In some embodiments, the metal oxide is selected from Cr₂O₃、TiO₂、FeCr₂O₄、SiO₂、Ta₂O₅And MgCr₂O₄The group consisting of.

In some embodiments, the metallic reducing agent comprises an element selected from the group consisting of iron, chromium, nickel, silicon, vanadium, titanium, boron, tungsten, aluminum, molybdenum, cobalt, manganese, zirconium, and niobium.

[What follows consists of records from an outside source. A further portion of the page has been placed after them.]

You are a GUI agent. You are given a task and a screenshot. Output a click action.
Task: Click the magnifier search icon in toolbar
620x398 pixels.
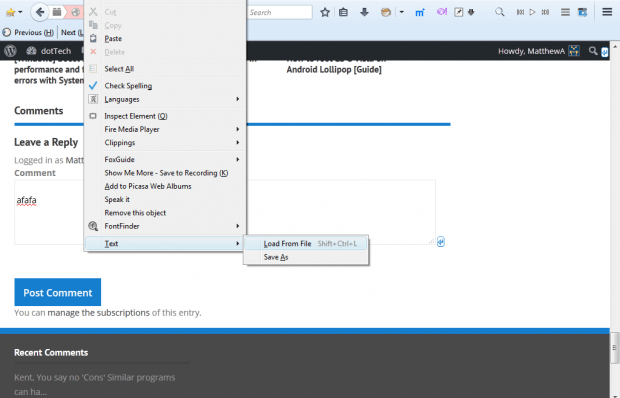pyautogui.click(x=499, y=12)
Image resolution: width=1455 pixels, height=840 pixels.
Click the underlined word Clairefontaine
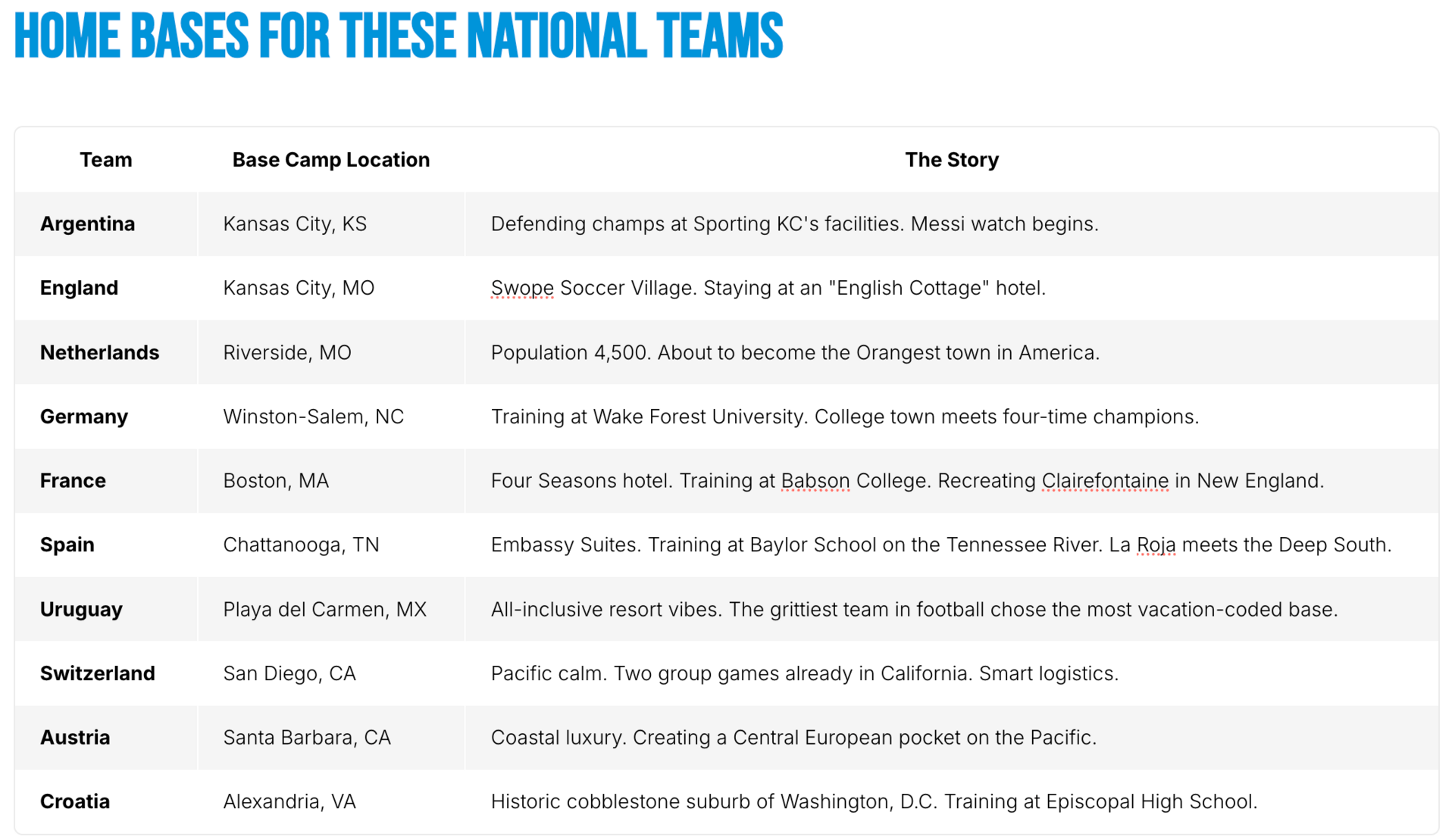pyautogui.click(x=1105, y=480)
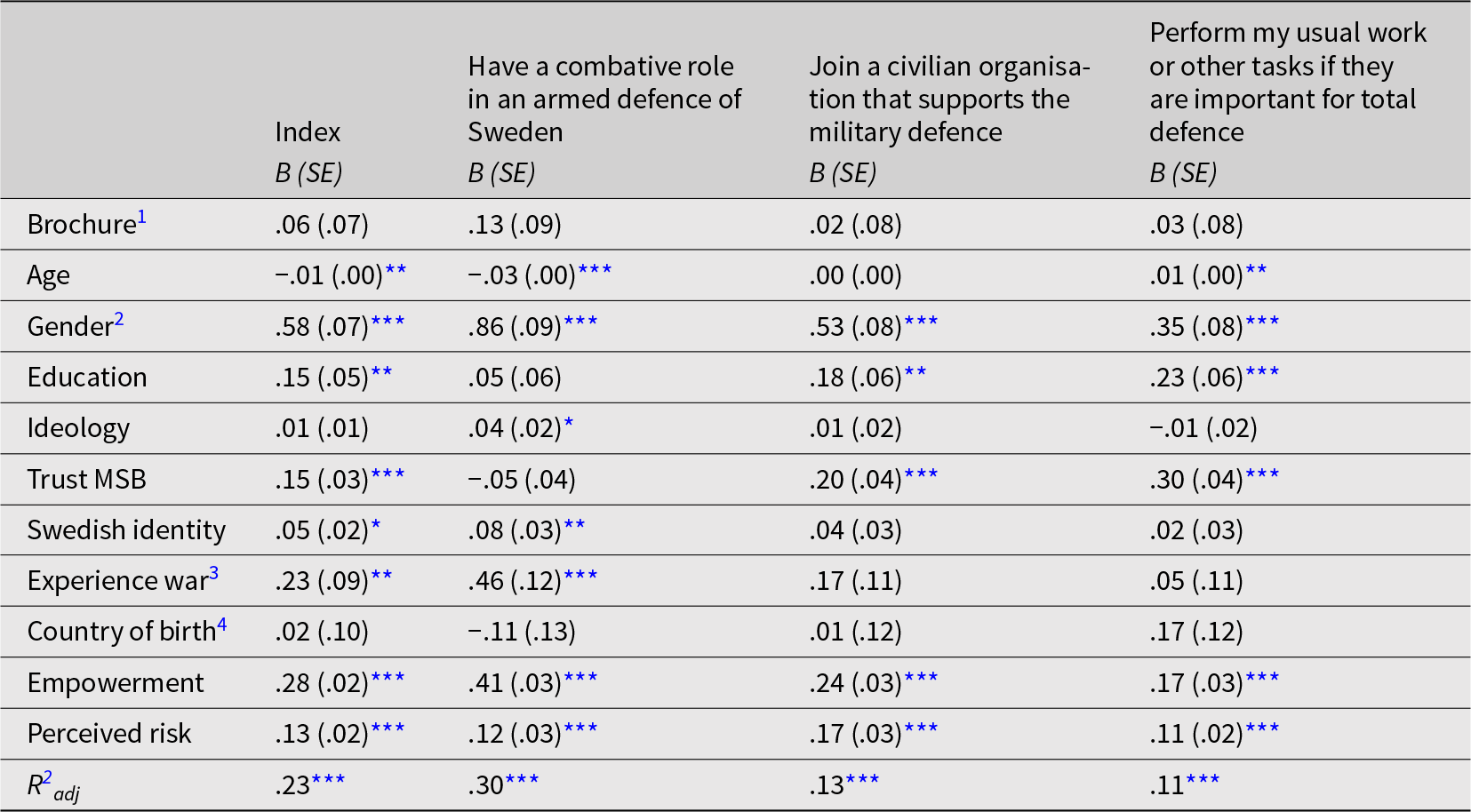Select the Index column header
Image resolution: width=1471 pixels, height=812 pixels.
pyautogui.click(x=308, y=132)
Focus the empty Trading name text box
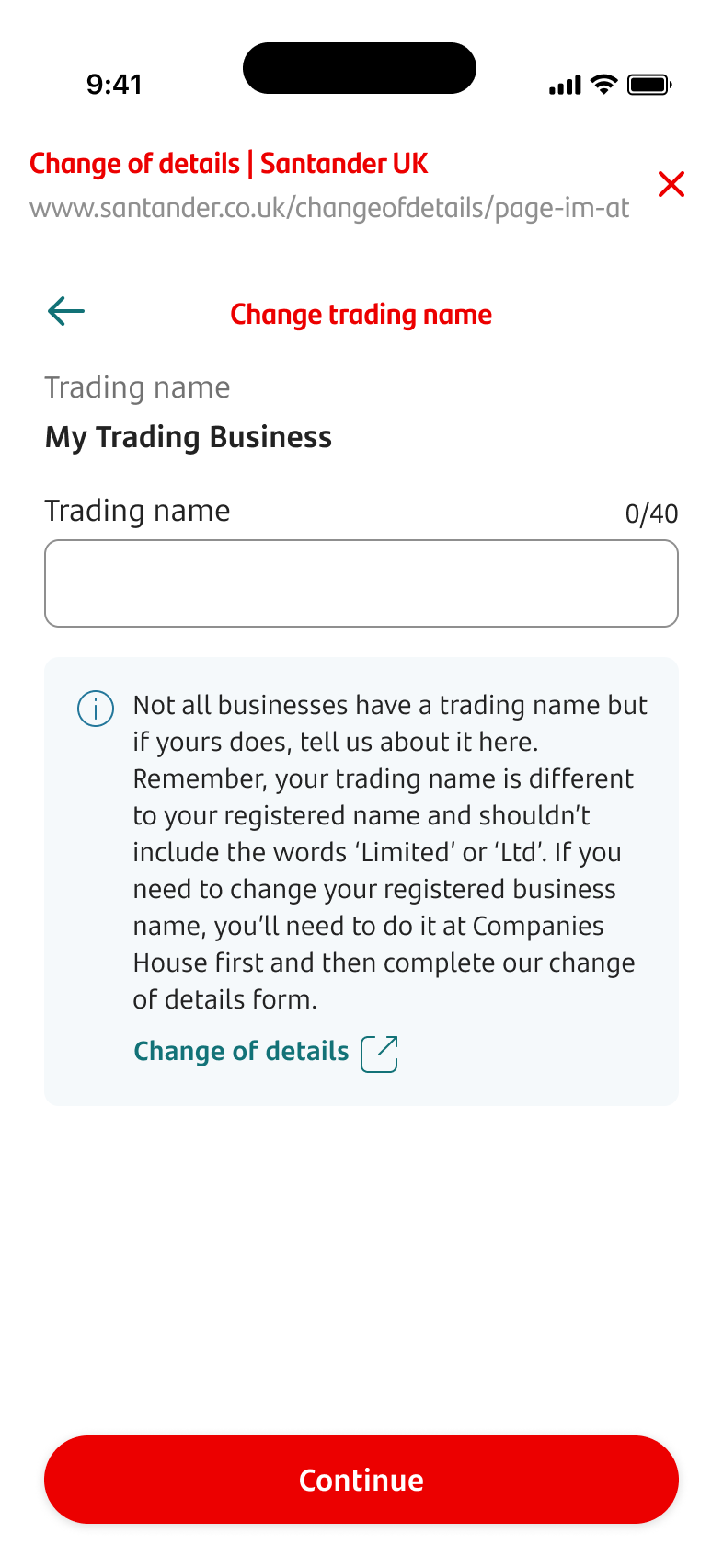The height and width of the screenshot is (1568, 723). (x=362, y=583)
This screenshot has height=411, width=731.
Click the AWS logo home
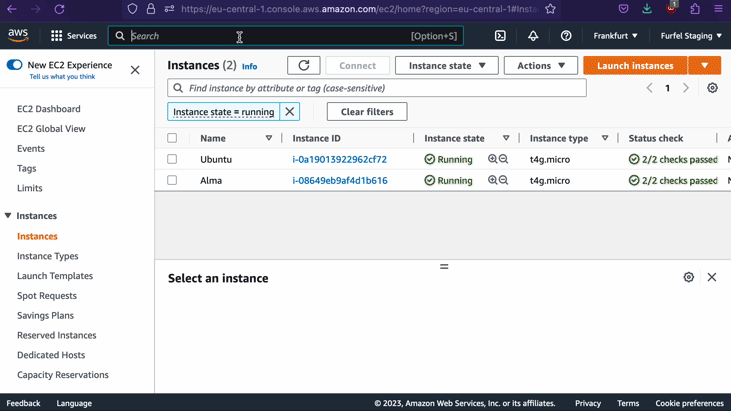pos(18,35)
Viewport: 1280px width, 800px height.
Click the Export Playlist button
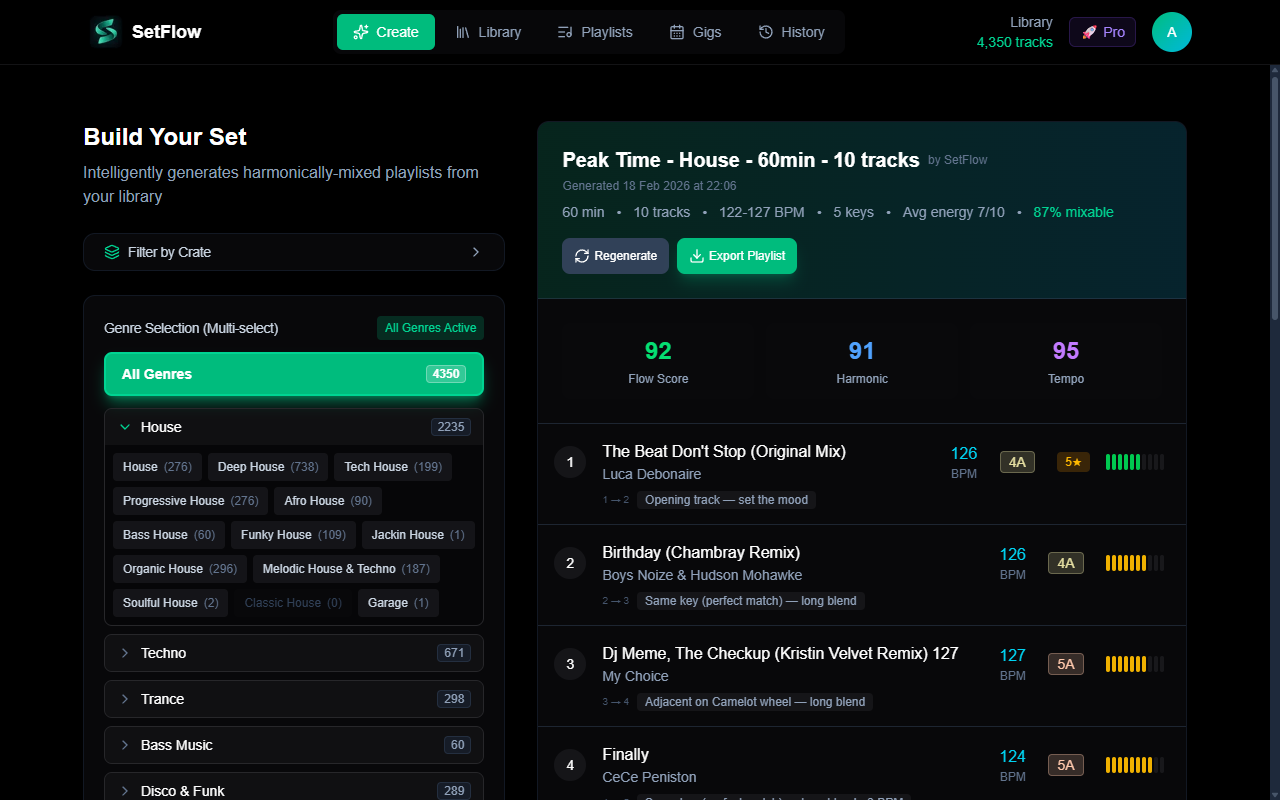click(737, 256)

In some embodiments, the metal transport activator comprises a halide species, a metal sulfide species, or a gas species. In some embodiments, the metal transport activator comprises hydrogen. In some embodiments, the metal transport activator comprises a material selected from the group consisting of: magnesium chloride (MgCl)₂) Iron (II) chloride (FeCl)₂) Calcium chloride (CaCl)₂) Zirconium (IV) chloride (ZrCl)₄) Titanium (IV) chloride (TiCl)₄) Niobium (V) chloride (NbCl)₅) Titanium (III) chloride (TiCl)₃) Silicon tetrachloride (SiCl)₄) Vanadium (III) chloride (VCl)₃) Chromium (III) chloride (CrCl)₃) Trichlorosilane (SiHCl)₃) Manganese (II) chloride (MnCl)₂) Chromium (II) chloride (CrCl)₂) Cobalt (II) chloride (CoCl)₂) Copper (II) chloride (CuCl)₂) Nickel (II) chloride (NiCl)₂) Vanadium (II) chloride (VCl)₂) Ammonium chloride (NH)₄Cl), sodium chloride (NaCl), potassium chloride (KC1), molybdenum sulfide (MoS), manganese sulfide (MnS), and iron disulfide (FeS)₂) Chromium sulfide (CrS), iron sulfide (FeS), copper sulfide (CuS), nickel sulfide (NiS), and combinations thereof.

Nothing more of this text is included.